**What is required**
Everything from the line containing "March 2024 (230, 858)" through the line containing "Human Genetics (235, 2075)" in the listing below should be copied exactly, and nothing more.

**Supplied data**
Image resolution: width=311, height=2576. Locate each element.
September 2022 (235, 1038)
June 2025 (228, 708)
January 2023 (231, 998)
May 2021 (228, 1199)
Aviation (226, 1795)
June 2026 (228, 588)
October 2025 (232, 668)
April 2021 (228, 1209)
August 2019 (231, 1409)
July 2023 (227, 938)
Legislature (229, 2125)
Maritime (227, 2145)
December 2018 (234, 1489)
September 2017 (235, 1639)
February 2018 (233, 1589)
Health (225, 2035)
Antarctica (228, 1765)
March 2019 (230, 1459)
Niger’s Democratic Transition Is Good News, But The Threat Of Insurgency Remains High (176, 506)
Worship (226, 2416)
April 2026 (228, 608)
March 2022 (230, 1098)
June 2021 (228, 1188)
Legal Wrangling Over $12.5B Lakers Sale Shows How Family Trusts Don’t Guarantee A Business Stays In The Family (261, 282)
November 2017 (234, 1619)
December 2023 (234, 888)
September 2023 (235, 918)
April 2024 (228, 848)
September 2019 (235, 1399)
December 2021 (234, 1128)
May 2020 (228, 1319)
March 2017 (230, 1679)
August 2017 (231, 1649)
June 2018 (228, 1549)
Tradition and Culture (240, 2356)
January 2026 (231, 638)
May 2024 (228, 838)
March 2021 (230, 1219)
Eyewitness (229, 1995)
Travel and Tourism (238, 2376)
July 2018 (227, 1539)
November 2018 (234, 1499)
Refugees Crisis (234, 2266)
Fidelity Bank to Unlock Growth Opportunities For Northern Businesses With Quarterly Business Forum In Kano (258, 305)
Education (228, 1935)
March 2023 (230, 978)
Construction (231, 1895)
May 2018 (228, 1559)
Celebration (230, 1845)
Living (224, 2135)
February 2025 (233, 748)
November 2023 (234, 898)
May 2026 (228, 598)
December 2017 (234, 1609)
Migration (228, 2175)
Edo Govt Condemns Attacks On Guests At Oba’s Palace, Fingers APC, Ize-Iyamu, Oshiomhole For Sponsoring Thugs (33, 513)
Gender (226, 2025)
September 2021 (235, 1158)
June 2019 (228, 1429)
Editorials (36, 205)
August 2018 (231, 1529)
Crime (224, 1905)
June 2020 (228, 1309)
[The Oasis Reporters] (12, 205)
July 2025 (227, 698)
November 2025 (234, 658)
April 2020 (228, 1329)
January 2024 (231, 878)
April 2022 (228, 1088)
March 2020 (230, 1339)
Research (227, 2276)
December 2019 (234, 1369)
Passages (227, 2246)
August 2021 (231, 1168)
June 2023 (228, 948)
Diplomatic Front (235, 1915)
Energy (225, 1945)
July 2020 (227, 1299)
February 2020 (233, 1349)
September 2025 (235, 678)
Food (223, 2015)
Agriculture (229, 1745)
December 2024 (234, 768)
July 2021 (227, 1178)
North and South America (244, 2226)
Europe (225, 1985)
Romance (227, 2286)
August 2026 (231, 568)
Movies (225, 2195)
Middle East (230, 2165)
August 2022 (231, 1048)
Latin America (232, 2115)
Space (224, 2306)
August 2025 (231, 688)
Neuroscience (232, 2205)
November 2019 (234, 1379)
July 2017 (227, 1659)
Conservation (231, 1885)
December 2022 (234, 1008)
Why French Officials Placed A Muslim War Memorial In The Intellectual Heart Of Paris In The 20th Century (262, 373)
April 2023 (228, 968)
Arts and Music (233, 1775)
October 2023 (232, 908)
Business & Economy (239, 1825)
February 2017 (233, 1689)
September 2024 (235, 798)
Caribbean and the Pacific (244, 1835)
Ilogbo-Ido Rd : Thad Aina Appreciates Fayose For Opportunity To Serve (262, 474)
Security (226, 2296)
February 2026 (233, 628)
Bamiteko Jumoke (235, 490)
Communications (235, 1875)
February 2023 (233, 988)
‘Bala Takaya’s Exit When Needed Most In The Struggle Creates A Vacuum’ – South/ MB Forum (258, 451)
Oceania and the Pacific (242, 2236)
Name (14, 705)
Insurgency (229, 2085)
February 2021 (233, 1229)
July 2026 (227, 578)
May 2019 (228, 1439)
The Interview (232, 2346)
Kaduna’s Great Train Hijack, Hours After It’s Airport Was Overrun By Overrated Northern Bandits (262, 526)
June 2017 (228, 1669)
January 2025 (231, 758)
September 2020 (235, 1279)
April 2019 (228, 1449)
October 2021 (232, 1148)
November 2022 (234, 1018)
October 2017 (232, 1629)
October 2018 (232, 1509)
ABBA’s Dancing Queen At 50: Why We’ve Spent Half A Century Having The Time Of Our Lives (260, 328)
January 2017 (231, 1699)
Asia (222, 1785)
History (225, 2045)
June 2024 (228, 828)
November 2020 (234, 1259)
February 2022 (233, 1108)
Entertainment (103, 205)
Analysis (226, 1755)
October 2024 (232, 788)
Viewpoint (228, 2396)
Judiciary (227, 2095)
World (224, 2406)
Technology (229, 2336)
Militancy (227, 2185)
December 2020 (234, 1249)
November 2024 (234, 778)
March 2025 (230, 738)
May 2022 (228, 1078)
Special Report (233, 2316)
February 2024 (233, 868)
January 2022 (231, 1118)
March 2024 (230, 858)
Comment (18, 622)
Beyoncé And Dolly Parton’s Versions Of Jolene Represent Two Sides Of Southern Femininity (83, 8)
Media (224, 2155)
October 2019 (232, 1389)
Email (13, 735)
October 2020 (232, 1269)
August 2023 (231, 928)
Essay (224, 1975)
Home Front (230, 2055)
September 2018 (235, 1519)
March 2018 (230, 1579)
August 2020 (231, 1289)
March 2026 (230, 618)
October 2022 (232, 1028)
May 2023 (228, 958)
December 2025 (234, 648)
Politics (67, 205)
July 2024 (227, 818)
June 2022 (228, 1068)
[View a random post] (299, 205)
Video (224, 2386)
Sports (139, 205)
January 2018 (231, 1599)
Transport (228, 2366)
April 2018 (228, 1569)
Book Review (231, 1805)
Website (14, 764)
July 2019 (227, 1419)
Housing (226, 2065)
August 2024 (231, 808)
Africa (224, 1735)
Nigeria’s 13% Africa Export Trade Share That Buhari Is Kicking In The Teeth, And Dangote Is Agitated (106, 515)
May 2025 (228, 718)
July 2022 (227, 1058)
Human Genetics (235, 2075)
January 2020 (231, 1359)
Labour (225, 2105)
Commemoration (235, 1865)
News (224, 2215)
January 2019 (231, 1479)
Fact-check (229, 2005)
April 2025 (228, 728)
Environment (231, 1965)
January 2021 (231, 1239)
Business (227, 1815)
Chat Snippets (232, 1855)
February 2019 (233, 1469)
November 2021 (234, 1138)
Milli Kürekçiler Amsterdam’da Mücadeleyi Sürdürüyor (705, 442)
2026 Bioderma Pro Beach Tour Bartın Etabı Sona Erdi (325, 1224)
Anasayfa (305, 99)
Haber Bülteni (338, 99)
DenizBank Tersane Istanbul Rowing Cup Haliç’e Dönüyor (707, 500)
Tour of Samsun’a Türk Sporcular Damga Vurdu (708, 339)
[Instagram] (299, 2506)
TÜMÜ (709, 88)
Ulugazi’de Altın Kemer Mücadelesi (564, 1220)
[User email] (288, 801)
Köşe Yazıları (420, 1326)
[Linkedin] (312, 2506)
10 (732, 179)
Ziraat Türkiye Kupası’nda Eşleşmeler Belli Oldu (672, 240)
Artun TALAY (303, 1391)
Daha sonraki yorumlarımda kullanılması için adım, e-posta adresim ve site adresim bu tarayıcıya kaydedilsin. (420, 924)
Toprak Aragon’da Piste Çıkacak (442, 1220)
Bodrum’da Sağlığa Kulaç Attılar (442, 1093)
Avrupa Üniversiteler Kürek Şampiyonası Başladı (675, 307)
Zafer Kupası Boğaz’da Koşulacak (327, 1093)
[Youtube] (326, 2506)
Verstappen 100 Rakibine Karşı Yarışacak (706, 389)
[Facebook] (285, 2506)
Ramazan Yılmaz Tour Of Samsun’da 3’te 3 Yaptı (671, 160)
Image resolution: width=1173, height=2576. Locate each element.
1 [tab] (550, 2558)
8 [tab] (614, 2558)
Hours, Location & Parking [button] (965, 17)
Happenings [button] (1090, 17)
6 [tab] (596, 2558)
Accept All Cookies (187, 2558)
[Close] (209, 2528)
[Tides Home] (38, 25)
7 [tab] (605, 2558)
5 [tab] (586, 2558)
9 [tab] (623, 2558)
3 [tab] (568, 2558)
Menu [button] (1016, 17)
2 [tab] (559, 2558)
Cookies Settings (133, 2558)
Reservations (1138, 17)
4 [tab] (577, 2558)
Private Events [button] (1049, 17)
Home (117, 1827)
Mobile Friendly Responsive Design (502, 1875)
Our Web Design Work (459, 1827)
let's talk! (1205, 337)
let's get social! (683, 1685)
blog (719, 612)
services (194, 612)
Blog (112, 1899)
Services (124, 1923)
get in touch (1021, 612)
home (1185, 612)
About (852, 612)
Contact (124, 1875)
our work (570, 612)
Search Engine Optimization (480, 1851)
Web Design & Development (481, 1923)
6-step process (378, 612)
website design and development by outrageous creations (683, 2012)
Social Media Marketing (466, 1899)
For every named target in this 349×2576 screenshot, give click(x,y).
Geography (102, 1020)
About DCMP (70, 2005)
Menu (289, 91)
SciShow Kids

**Reply to the task**
March 2024 (230, 858)
Comment (18, 622)
Beyoncé And Dolly Parton’s Versions Of Jolene Represent Two Sides Of Southern Femininity (83, 8)
Media (224, 2155)
October 2019 (232, 1389)
Email (13, 735)
October 2020 (232, 1269)
August 2023 (231, 928)
Essay (224, 1975)
Home Front (230, 2055)
September 2018 (235, 1519)
March 2018 (230, 1579)
August 2020 (231, 1289)
March 2026 (230, 618)
October 2022 (232, 1028)
May 2023 (228, 958)
December 2025 (234, 648)
Politics (67, 205)
July 2024 (227, 818)
June 2022 (228, 1068)
[View a random post] (299, 205)
Video (224, 2386)
Sports (139, 205)
January 2018 (231, 1599)
Transport (228, 2366)
April 2018 (228, 1569)
Book Review (231, 1805)
Website (14, 764)
July 2019 (227, 1419)
Housing (226, 2065)
August 2024 (231, 808)
Africa (224, 1735)
Nigeria’s 13% Africa Export Trade Share That Buhari Is Kicking In The Teeth, And Dangote Is Agitated (106, 515)
May 2025 (228, 718)
July 2022 (227, 1058)
Human Genetics (235, 2075)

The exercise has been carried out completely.